Zomato didn’t respond to a request for comment.

With his bike currently in disrepair, Singh has been on the sidelines for the last month. It’s given him time to muse on his situation and that of his colleagues. He’d already created a Twitter account, @DeliveryBhoy, to chart his experiences on the road. Starting in August, he began sharing screenshots from within the Zomato app, showing the tiny payouts, unattainable targets, and arbitrary deductions that riders struggle with. His message — that platform work is hard, insecure, underpaid, and unappreciated — has resonated, not just among fellow riders in India, but with platform workers across the globe.

His account has only around 4,600 followers, but it’s already been cited by newspapers, academics, and activists worldwide. In August, Singh linked up with the Gig Workers Collective, which campaigns for rights for platform workers, primarily in the United States. Through the collective, Singh spoke over the phone with Willy Solis, a Texas-based “shopper” for the grocery delivery company Shipt and a leading figure in the U.S. platform workers’ movement. “In speaking to him, I heard our story,” Solis told Rest of World.

To understand how platform work is experienced worldwide, Rest of World, in partnership with the research company Premise, surveyed more than 4,900 gig workers across 15 countries.
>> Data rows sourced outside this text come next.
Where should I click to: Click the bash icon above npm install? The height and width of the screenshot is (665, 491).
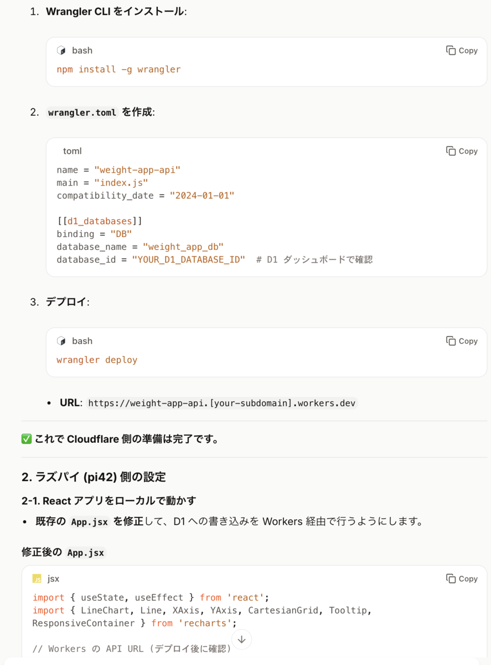point(61,50)
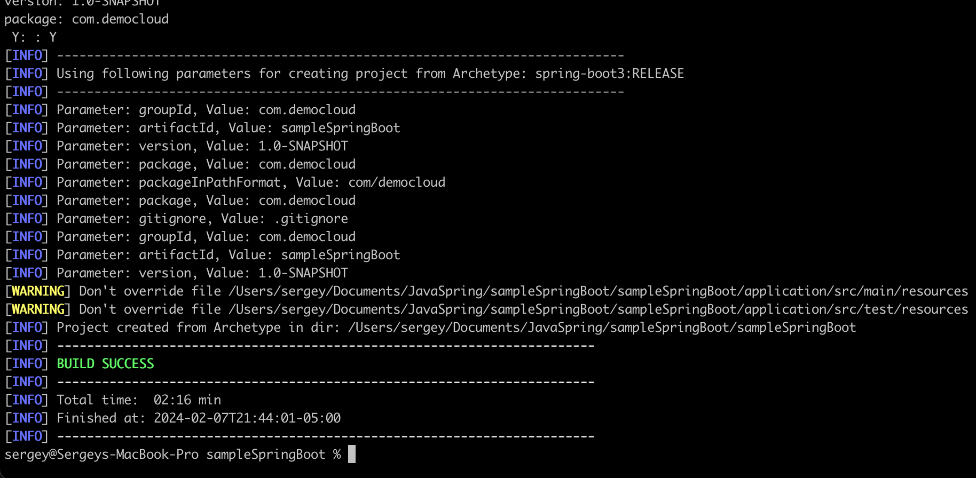Click the green BUILD SUCCESS text
Image resolution: width=976 pixels, height=478 pixels.
[x=105, y=364]
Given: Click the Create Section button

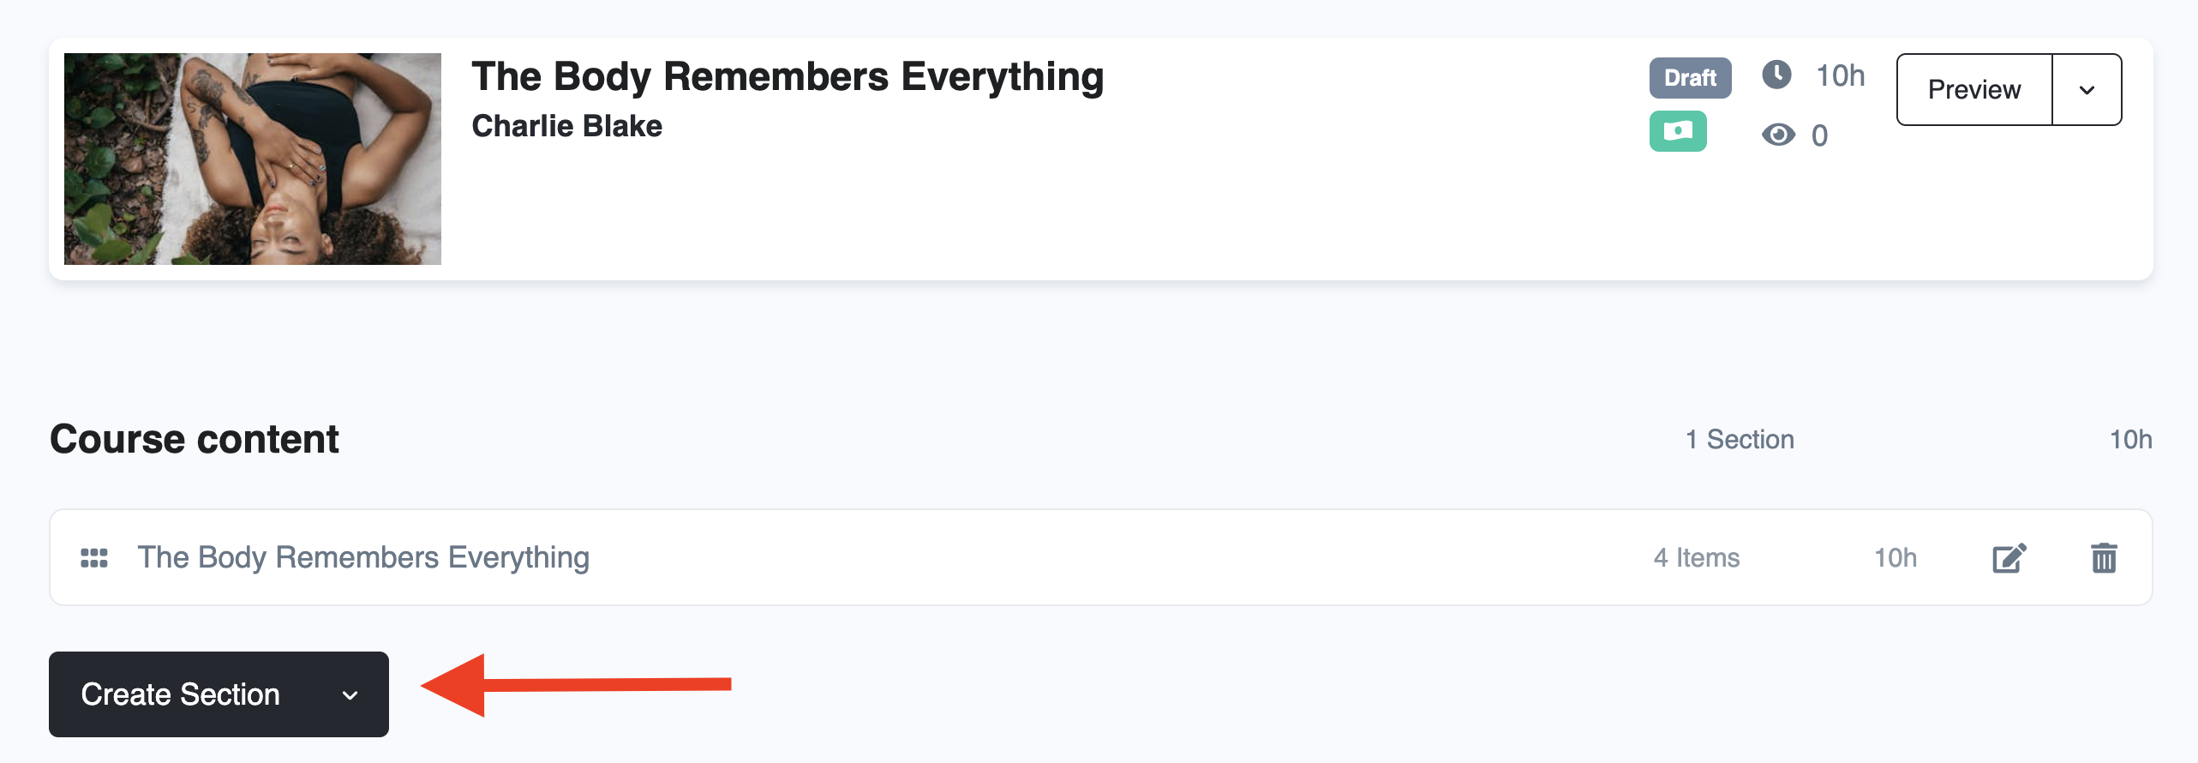Looking at the screenshot, I should click(180, 694).

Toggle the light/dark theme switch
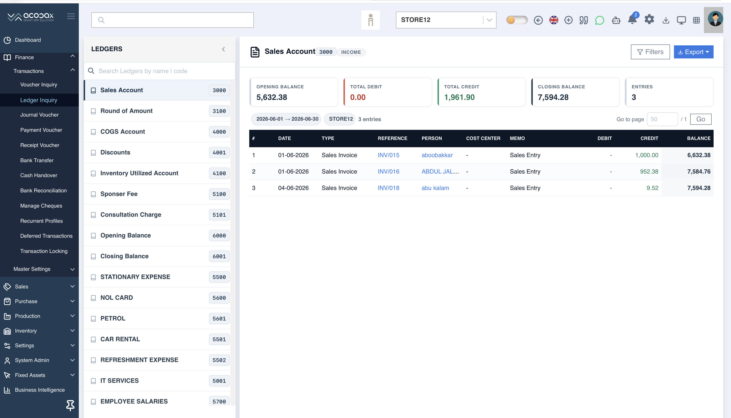click(x=517, y=20)
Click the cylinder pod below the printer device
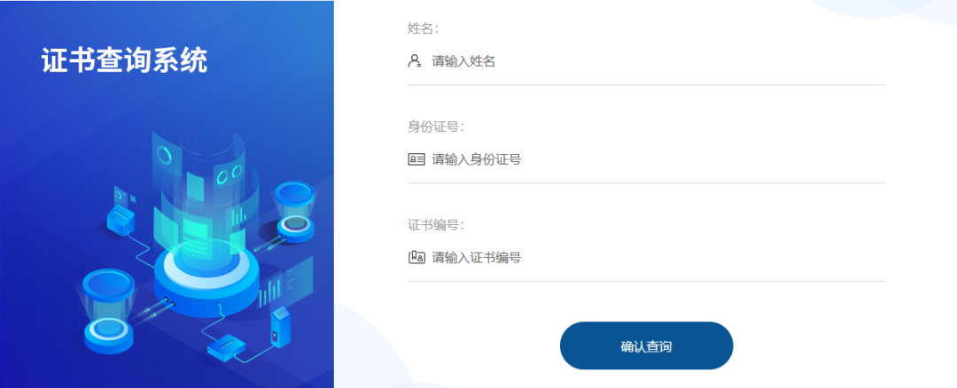Screen dimensions: 957x388 click(109, 311)
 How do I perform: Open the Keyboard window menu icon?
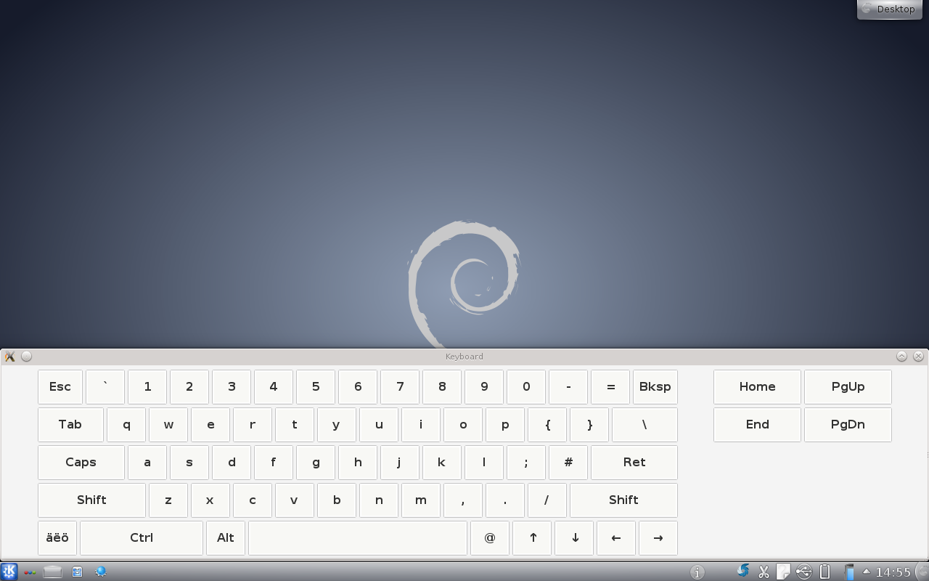[x=9, y=357]
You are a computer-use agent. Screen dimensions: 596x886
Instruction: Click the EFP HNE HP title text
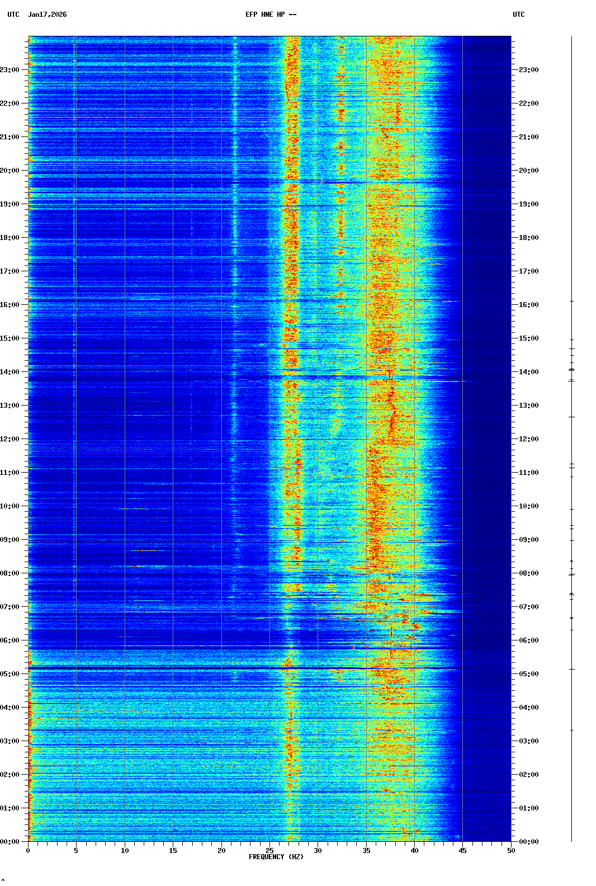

We combined their responses with data compiled by global labor bodies and academic researchers, along with in-depth interviews with gig workers in Africa, Latin America, Asia, and Eastern Europe. We also approached six of the largest platform companies operating globally, none of which agreed to be interviewed. The data shows that, while the experience of platform work is very local and takes on features of the societies and economies in which it operates, it’s also universal. Platform workers, whether they’re based in the U.S. or Nigeria, Indonesia or Ethiopia, are all struggling with a shared set of challenges: insecurity, anxiety, low wages, and high costs.

While the nature of platform work means that workforces are atomized and divided — and platform companies have often refused to recognize workers’ groups and unions — the common experience of precarious and often dangerous work has helped to create a genuine, global movement that is taking the fight to the tech companies.

“There is just so much commonality. And it transcends cultures and transcends languages,” Solis said. “We’re all trying to figure out a way to fight back together collectively.”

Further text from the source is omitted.